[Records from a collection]
———

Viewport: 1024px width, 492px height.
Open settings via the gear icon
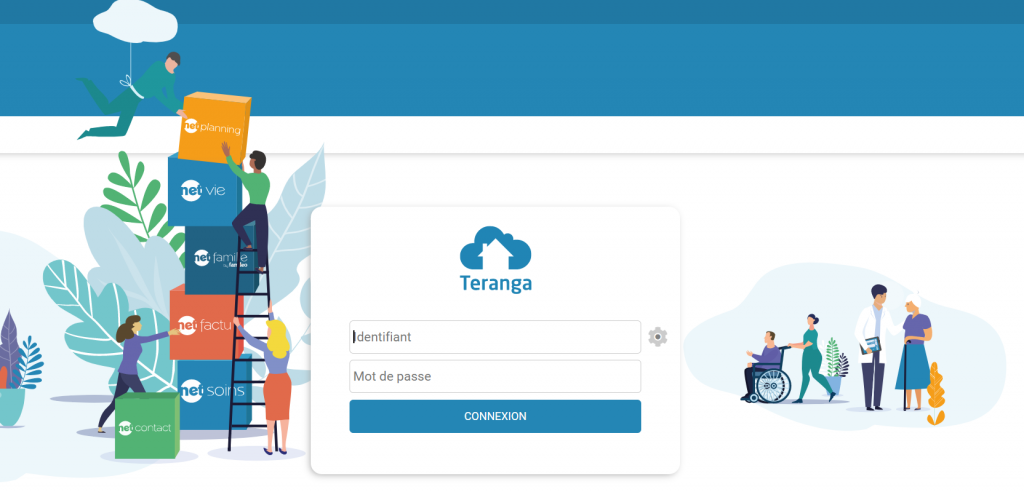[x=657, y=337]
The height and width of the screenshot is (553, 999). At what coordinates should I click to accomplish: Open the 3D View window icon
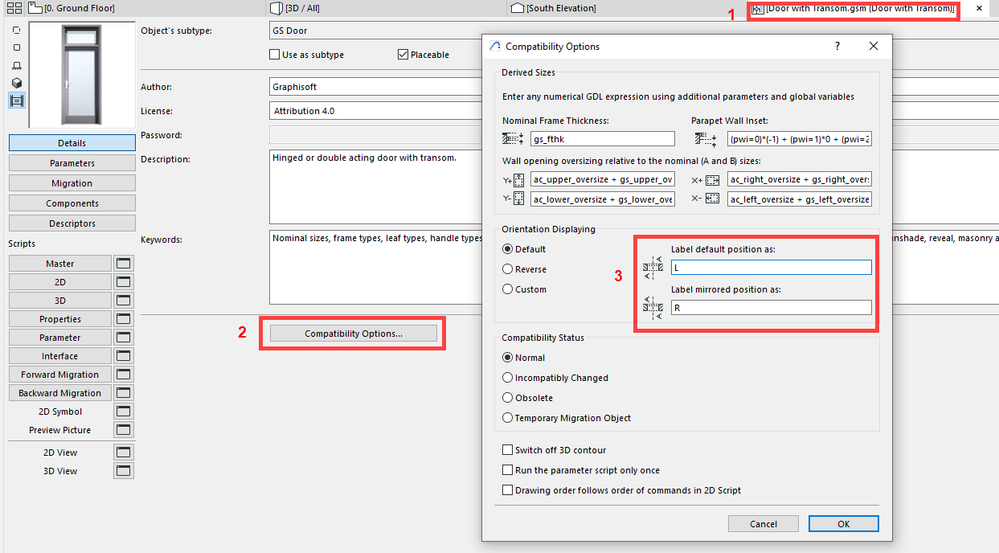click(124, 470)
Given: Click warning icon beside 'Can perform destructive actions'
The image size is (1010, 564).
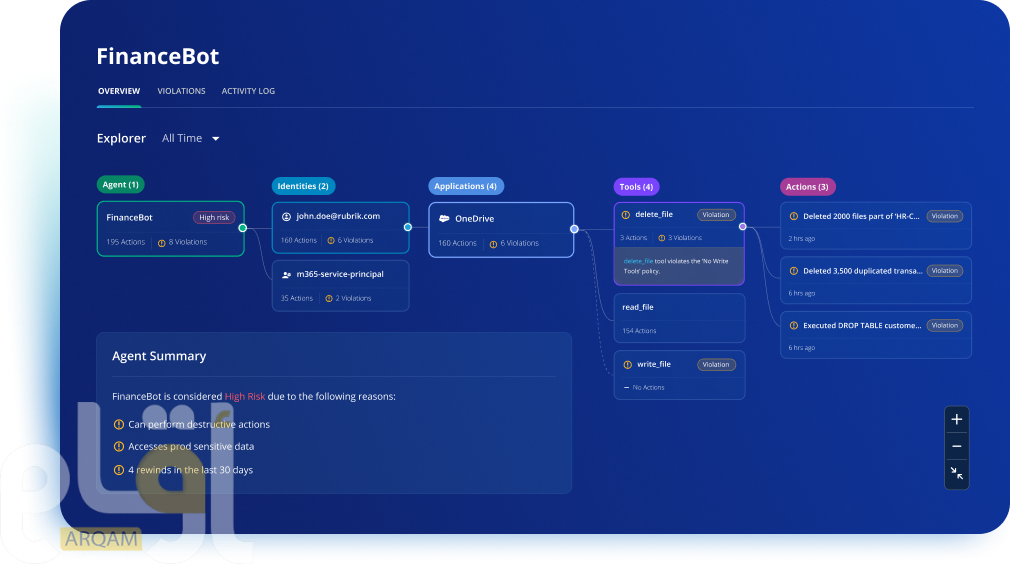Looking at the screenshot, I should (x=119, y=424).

———

Change "icon" to "symbol" in the lines starting with the one that has "The height and" and running through the last line, keeping everything else the same. Leave the pictures out of your answer.

The height and width of the screenshot is (553, 999). At what coordinates should I click to accomplish: Open the 3D View window symbol
click(124, 470)
Given: Click warning symbol beside 'Can perform destructive actions'
The image size is (1010, 564).
Looking at the screenshot, I should (x=119, y=424).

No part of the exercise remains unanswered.